Luke calls Lydia a “worshiper of God” (16:14). Commentators suggest that the term is indefinite — she may be a pious Jew or a Gentile who worships the God of Israel as a proselyte or God-fearer.
Luke centers on Lydia as a person who is especially influenced by the gospel message. Since Luke writes some years later, perhaps Lydia is still influential in the church. Luke also identifies women as being prominent among the believers in the next three cities in which Paul preaches — Thessalonica (17:4), Berea (17:12) and Athens (17:34). (In the secular world, too, women have a more prominent role in Macedonia than in many other provinces.)
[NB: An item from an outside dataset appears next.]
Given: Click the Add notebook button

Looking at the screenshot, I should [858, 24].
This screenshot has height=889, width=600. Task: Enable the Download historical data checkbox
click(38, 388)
Opened her heart (16:14-15)
Luke says of Lydia that “the Lord opened her heart to respond to Paul’s message” (16:14). Luke speaks of such “openings” elsewhere in his Gospel. The disciples’ eyes (24:33), their understanding of Scripture (24:32), and their minds (24:45) are opened by Jesus after the resurrection. Luke sees conversion as God’s action on human beings, opening their understanding to the message of salvation. In this he follows Paul, who says that people cannot believe the gospel because Satan darkens their minds (2 Corinthians 4:4). Their hearts have to be opened miraculously by the enlightening Spirit of God.
Lydia’s baptism seems to take place rather quickly after she responds to the message (16:15). But this is not unusual in Acts. She and her household (family, dependents and servants) become the first converts in Europe, so far as we know. After being baptized, Lydia invites the missionaries to stay at her house, which they do. She puts her Christianity to work, inviting the “strangers” to share in her goods (cf. Matthew 25:35).